Ramaphosa kingpin of Marikana massacre – Mpofu

2014-11-12 17:26

Deputy president Cyril Ramaphosa was the “kingpin of the murderous scheme” that led to the deaths of 34 miners, the Marikana Commission of Inquiry has heard.

Advocate Dali Mpofu today spent the better half of his submissions arguing that Ramaphosa should be charged with murder because there was no way he could not have foreseen that his actions would lead to deaths.

“If you aren’t going to charge him with murder, don’t charge anyone else. Ramaphosa commissioned the crime. He started the whole chain. Remember that Mbombo said that the situation had to be handled because that is what he wanted,” he said.

Mpofu elaborated on the history Ramaphosa has with strikes and the mining labour environment. He added that the despite the fact that the deputy president was the general secretary of NUM, he had also led the 1992 Bisho uprising where the army opened fire on thousands of people leaving 29 people dead.

“He knows that if you bring an army into a situation like that, that will almost lead to certain death. Here is someone armed with all this knowledge who goes along saying that this thing may only be resolved by the army. An army is a machine that kills people. The army was not called to come and hug the miners. You can’t say that you did not foresee the loss of life,” said Mpofu.

Mpofu continued saying that Ramaphosa had conceded during his testimony that he knew that the situation was volatile and there was a standoff between the police and the strikers.

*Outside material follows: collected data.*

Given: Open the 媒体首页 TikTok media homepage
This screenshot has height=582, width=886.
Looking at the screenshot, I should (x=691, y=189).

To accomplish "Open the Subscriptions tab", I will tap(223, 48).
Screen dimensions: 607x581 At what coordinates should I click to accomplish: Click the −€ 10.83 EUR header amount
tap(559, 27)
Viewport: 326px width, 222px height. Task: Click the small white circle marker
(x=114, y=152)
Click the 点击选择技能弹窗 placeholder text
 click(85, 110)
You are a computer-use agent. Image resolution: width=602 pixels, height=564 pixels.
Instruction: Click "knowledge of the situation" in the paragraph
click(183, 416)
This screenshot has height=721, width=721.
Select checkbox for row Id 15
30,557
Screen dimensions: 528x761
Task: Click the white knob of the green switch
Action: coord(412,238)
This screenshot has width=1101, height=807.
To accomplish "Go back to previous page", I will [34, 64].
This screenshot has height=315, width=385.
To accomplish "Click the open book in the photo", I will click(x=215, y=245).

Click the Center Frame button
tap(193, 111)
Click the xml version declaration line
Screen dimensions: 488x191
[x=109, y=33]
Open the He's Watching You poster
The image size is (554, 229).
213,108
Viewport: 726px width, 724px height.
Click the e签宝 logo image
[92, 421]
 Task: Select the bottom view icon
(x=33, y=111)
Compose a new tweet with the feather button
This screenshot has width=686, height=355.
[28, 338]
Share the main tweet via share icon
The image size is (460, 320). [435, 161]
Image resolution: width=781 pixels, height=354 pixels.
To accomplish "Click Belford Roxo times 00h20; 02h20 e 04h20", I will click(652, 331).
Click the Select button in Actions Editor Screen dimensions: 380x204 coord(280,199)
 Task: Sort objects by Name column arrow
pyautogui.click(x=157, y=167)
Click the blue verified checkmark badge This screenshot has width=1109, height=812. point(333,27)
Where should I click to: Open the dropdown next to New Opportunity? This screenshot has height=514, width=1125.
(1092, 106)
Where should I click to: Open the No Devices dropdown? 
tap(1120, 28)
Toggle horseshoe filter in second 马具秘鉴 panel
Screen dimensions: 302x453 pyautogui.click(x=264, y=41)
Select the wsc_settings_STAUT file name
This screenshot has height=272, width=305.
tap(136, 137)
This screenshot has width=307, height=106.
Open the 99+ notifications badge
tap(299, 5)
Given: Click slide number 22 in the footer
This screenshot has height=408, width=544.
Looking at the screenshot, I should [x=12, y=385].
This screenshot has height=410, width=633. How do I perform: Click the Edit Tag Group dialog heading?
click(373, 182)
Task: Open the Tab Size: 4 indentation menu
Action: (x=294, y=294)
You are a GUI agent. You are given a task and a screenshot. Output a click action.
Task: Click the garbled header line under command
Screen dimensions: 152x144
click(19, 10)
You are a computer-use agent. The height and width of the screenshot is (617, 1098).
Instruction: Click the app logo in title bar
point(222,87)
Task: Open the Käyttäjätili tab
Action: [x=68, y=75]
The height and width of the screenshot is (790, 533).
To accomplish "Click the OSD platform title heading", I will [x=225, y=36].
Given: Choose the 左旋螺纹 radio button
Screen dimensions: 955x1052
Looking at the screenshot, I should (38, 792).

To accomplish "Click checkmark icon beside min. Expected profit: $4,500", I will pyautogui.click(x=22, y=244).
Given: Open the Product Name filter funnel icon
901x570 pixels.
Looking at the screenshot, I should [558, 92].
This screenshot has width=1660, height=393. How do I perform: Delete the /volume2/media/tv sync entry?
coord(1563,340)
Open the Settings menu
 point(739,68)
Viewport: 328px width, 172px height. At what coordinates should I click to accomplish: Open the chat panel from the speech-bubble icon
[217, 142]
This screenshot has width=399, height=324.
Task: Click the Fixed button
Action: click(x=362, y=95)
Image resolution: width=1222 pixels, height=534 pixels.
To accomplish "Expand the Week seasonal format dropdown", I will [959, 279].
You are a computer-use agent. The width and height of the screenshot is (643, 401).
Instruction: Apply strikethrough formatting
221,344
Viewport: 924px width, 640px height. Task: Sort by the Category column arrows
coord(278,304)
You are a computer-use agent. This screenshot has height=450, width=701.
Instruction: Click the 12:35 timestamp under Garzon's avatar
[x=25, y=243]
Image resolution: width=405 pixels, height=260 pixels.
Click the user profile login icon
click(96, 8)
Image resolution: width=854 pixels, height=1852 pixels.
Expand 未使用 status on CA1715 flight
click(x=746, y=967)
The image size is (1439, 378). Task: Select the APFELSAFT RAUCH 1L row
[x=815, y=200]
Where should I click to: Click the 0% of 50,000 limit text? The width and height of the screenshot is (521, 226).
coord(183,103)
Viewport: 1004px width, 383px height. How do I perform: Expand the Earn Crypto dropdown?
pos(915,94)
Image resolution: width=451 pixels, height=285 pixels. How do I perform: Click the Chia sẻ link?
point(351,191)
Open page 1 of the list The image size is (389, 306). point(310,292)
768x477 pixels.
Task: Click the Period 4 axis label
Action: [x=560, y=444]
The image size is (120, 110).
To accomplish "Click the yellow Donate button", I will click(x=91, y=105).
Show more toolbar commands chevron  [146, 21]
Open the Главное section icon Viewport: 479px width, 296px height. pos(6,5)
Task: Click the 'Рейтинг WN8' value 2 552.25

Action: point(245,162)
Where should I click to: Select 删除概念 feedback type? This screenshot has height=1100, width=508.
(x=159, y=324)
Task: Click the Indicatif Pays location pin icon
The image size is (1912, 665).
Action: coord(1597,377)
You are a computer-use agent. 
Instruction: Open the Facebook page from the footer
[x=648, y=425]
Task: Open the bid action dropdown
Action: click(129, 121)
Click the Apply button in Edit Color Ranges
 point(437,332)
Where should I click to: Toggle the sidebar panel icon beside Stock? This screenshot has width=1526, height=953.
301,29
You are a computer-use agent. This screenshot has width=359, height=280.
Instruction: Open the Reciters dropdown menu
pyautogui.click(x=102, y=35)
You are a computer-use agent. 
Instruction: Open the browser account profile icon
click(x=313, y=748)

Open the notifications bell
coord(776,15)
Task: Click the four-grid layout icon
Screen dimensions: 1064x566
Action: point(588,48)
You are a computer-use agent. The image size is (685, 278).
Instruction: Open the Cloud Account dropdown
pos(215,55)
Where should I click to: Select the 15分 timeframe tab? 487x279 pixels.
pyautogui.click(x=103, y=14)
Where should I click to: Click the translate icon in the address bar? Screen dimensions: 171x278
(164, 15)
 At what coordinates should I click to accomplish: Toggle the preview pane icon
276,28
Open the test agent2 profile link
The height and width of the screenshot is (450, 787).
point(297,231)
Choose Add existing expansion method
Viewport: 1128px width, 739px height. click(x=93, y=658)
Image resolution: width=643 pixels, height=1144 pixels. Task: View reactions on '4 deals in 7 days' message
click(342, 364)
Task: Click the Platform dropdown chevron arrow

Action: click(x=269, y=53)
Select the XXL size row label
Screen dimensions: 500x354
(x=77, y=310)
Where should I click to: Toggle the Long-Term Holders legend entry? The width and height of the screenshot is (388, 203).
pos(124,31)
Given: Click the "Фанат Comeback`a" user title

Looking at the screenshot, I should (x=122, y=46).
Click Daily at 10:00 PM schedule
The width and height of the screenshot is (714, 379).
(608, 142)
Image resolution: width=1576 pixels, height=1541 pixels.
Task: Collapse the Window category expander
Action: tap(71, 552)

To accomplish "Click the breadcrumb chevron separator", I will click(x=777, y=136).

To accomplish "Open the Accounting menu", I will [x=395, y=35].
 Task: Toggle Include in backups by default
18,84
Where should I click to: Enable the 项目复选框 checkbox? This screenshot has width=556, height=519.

“The reality is that the decision was not taken on the 16th, this was a political decision. Mthethwa did not call the national commissioner and went to the provincial commissioner to delve into the operational area – that’s how high the political pressure was. Mthethwa’s was the conduit for the political pressure,” said Mpofu.

He argued that Ramaphosa pressuring the police and the minister of mineral resources was where the chain of pressure began.

“He’s a former trade unionist who knows the importance of negotiations. He was just in Lesotho trying to negotiate a deal. He did not say there “shoot each other first then we’ll negotiate”. He made it clear that the characterisation of the labour dispute should be changed and concomitant action should be taken. He did not want Lonmin to negotiate with the strikers,” said Mpofu.

He has recommended that the commission charge Ramaphosa with murder, perjury and corruption failing which, where applicable, the matters will be referred for international investigations.

Mpofu ended his recommendations saying:

“God forbid that if anything were to happen to Jacob Zuma, your (Judge Ian Farlam) report will go to Ramaphosa, then you would have the person accused as number one deciding who would be accused number one.”